Although a critic with an agenda or theory about what wines are best may be biased if tasting non-blind, blind-tasting excludes important information that users of the criticism may want to know. If you want to compare vintages or wines from different vineyard blocks or you want to assess wines made by different producers from the same vineyard you can’t be tasting blind.

In the end, whether blind tasting is useful or not depends on the purpose of the review. Consumers looking for a good value benefit if the critic is blind. But high-end collectors looking for age-ability and the track-record of a wine need reviews that are non-blind, as do consumers who want to know the story behind a wine.

Critics are not the only tasters who taste blind. Blind tasting is important for training one’s skill as a wine taster. It forces you to really concentrate on what you’re tasting because you are grasping for any scrap of information your senses give you. But I have also found that when tasting blind, I devote so much attention to trying to guess region and varietal that I focus less on quality.
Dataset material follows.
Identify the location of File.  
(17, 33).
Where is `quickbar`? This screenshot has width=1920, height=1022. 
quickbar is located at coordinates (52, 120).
As for me, when I reviewed wines on this blog, I tasted non-blind. Edible Arts considers wines as works of art. And I’ve never heard of a film, art, or music critic who evaluates works without knowing as much as they can about the object of their review. All art evaluation requires judgments about how a work compares to others in its genre, how successful it is as a manifestation of its style, what it says about trends, and most importantly what the work means and how the aesthetic features of the work contribute to its meaning.  None of these judgments can be made without knowing who produced the work and what the appropriate categories are for understanding it. Knowing what the work is attempting to achieve is essential for judging whether it achieves its aim or not.

The same holds for wine. Without knowing the varietal, the region, and the producer it is hard to know what the wine is aiming for and what the flavors and textures mean. The winemaker’s vision will in part be a product of where the grapes are grown, the style in which she chooses to make the wine, etc. Whether the wine is successful or not depends on knowing those facts.
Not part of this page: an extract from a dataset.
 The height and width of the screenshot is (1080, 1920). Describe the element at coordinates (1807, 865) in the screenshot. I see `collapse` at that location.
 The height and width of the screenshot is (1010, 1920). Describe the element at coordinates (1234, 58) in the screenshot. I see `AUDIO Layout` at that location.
Furthermore, unlike most critics, I did not taste many wines in one day. I focused on one wine and how it evolves over the course of an evening and how it  drinks the next day as well, and always in a quiet place with no distractions. Such a tasting regime mitigates some of the worries about objectivity. The more you taste a wine, the better your chances of uncovering mistaken impressions one gets from an initial tasting.

But at any rate, for my purposes, this multi-dimensionality is more important than objectivity. And that requires non-blind tasting.

One comment

  1. I prefer blind tasting myself.
    In the whiskey world so much rides on the kudos of the distillery or blender that I often feel skews the results of a review.
    You can find out the price/varietal/region after the blind tasting if required.